• _Data items_

═══

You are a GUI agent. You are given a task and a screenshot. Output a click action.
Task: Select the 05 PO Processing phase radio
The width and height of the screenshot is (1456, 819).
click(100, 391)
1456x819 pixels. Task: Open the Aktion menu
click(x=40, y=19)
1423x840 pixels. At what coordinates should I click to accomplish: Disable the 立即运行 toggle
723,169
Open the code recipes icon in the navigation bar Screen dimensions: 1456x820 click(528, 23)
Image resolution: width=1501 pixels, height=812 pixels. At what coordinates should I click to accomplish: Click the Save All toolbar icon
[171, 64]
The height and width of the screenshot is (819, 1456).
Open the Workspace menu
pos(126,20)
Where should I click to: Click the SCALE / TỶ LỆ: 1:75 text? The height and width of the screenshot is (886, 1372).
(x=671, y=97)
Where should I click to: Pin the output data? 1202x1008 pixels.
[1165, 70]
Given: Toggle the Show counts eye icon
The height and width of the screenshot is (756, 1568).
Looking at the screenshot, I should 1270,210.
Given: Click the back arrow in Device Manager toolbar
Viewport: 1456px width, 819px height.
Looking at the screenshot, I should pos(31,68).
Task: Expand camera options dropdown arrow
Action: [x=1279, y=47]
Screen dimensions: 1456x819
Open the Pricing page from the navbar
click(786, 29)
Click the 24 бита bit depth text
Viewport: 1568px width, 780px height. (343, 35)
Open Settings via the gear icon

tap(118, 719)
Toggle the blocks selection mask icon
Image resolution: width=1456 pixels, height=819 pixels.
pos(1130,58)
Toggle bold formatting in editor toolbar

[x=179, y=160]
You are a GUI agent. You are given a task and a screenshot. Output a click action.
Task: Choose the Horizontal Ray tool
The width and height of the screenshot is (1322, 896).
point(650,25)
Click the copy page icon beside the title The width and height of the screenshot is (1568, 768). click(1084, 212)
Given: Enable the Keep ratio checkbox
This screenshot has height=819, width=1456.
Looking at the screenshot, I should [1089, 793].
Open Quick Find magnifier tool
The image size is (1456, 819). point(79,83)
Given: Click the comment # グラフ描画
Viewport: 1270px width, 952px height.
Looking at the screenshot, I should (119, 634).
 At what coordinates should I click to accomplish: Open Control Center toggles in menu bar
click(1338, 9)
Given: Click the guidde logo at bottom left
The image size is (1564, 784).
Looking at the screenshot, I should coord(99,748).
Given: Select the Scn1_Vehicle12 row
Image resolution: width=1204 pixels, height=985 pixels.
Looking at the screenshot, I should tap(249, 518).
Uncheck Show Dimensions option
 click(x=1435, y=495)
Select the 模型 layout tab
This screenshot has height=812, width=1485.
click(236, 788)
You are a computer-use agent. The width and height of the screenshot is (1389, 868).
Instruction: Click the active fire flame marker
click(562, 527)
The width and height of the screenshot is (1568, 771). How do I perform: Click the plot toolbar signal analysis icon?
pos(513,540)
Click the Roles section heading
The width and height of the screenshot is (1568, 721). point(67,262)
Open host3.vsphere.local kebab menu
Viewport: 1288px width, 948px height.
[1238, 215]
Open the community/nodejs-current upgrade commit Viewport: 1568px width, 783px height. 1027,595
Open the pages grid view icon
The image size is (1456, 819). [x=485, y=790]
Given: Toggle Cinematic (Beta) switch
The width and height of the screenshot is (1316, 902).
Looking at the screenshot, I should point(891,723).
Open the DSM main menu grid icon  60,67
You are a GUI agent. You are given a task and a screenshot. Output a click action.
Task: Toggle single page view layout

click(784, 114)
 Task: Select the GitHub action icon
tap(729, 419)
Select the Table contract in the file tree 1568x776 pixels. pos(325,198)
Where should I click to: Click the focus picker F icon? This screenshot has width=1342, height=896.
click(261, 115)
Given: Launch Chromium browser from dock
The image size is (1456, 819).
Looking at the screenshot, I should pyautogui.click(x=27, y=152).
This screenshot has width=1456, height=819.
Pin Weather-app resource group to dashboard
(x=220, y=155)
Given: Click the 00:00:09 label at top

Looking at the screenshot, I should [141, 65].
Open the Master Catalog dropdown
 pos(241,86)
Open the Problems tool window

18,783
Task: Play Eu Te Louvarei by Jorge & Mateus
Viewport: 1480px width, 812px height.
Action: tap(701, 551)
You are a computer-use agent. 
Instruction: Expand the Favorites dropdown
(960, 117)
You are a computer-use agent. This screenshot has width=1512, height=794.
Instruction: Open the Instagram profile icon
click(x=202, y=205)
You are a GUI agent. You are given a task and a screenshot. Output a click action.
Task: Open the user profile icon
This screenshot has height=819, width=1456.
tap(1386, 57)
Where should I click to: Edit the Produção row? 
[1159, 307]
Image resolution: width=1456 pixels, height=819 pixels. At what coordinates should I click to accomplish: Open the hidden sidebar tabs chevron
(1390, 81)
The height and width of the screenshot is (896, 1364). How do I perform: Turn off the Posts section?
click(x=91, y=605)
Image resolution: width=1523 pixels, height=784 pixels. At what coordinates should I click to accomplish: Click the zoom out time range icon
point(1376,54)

═══

• _WHAT YOU NEED TO DO_
Set down each line exactly as it appears in the data.

• _OUTPUT FOR THIS TASK_
You are a GUI agent. You are given a task and a screenshot. Output a click action.
Task: Select the 05 PO Processing phase radio
The width and height of the screenshot is (1456, 819).
click(100, 391)
1456x819 pixels. Task: Open the Aktion menu
click(x=40, y=19)
1423x840 pixels. At what coordinates should I click to accomplish: Disable the 立即运行 toggle
723,169
Open the code recipes icon in the navigation bar Screen dimensions: 1456x820 click(528, 23)
Image resolution: width=1501 pixels, height=812 pixels. At what coordinates should I click to accomplish: Click the Save All toolbar icon
[171, 64]
The height and width of the screenshot is (819, 1456).
Open the Workspace menu
pos(126,20)
Where should I click to: Click the SCALE / TỶ LỆ: 1:75 text? The height and width of the screenshot is (886, 1372).
(x=671, y=97)
Where should I click to: Pin the output data? 1202x1008 pixels.
[1165, 70]
Given: Toggle the Show counts eye icon
The height and width of the screenshot is (756, 1568).
Looking at the screenshot, I should 1270,210.
Given: Click the back arrow in Device Manager toolbar
Viewport: 1456px width, 819px height.
Looking at the screenshot, I should pos(31,68).
Task: Expand camera options dropdown arrow
Action: [x=1279, y=47]
Screen dimensions: 1456x819
Open the Pricing page from the navbar
click(786, 29)
Click the 24 бита bit depth text
Viewport: 1568px width, 780px height. (343, 35)
Open Settings via the gear icon

tap(118, 719)
Toggle the blocks selection mask icon
Image resolution: width=1456 pixels, height=819 pixels.
pos(1130,58)
Toggle bold formatting in editor toolbar

[x=179, y=160]
You are a GUI agent. You are given a task and a screenshot. Output a click action.
Task: Choose the Horizontal Ray tool
The width and height of the screenshot is (1322, 896).
point(650,25)
Click the copy page icon beside the title The width and height of the screenshot is (1568, 768). click(1084, 212)
Given: Enable the Keep ratio checkbox
This screenshot has height=819, width=1456.
Looking at the screenshot, I should [1089, 793].
Open Quick Find magnifier tool
The image size is (1456, 819). point(79,83)
Given: Click the comment # グラフ描画
Viewport: 1270px width, 952px height.
Looking at the screenshot, I should (119, 634).
 At what coordinates should I click to accomplish: Open Control Center toggles in menu bar
click(1338, 9)
Given: Click the guidde logo at bottom left
The image size is (1564, 784).
Looking at the screenshot, I should coord(99,748).
Given: Select the Scn1_Vehicle12 row
Image resolution: width=1204 pixels, height=985 pixels.
Looking at the screenshot, I should tap(249, 518).
Uncheck Show Dimensions option
 click(x=1435, y=495)
Select the 模型 layout tab
This screenshot has height=812, width=1485.
click(236, 788)
You are a computer-use agent. The width and height of the screenshot is (1389, 868).
Instruction: Click the active fire flame marker
click(562, 527)
The width and height of the screenshot is (1568, 771). How do I perform: Click the plot toolbar signal analysis icon?
pos(513,540)
Click the Roles section heading
The width and height of the screenshot is (1568, 721). point(67,262)
Open host3.vsphere.local kebab menu
Viewport: 1288px width, 948px height.
[1238, 215]
Open the community/nodejs-current upgrade commit Viewport: 1568px width, 783px height. 1027,595
Open the pages grid view icon
The image size is (1456, 819). [x=485, y=790]
Given: Toggle Cinematic (Beta) switch
The width and height of the screenshot is (1316, 902).
Looking at the screenshot, I should point(891,723).
Open the DSM main menu grid icon  60,67
You are a GUI agent. You are given a task and a screenshot. Output a click action.
Task: Toggle single page view layout

click(784, 114)
 Task: Select the GitHub action icon
tap(729, 419)
Select the Table contract in the file tree 1568x776 pixels. pos(325,198)
Where should I click to: Click the focus picker F icon? This screenshot has width=1342, height=896.
click(261, 115)
Given: Launch Chromium browser from dock
The image size is (1456, 819).
Looking at the screenshot, I should pyautogui.click(x=27, y=152).
This screenshot has width=1456, height=819.
Pin Weather-app resource group to dashboard
(x=220, y=155)
Given: Click the 00:00:09 label at top

Looking at the screenshot, I should [141, 65].
Open the Master Catalog dropdown
 pos(241,86)
Open the Problems tool window

18,783
Task: Play Eu Te Louvarei by Jorge & Mateus
Viewport: 1480px width, 812px height.
Action: tap(701, 551)
You are a computer-use agent. 
Instruction: Expand the Favorites dropdown
(960, 117)
You are a computer-use agent. This screenshot has width=1512, height=794.
Instruction: Open the Instagram profile icon
click(x=202, y=205)
You are a GUI agent. You are given a task and a screenshot. Output a click action.
Task: Open the user profile icon
This screenshot has height=819, width=1456.
tap(1386, 57)
Where should I click to: Edit the Produção row? 
[1159, 307]
Image resolution: width=1456 pixels, height=819 pixels. At what coordinates should I click to accomplish: Open the hidden sidebar tabs chevron
(1390, 81)
The height and width of the screenshot is (896, 1364). How do I perform: Turn off the Posts section?
click(x=91, y=605)
Image resolution: width=1523 pixels, height=784 pixels. At what coordinates should I click to accomplish: Click the zoom out time range icon
point(1376,54)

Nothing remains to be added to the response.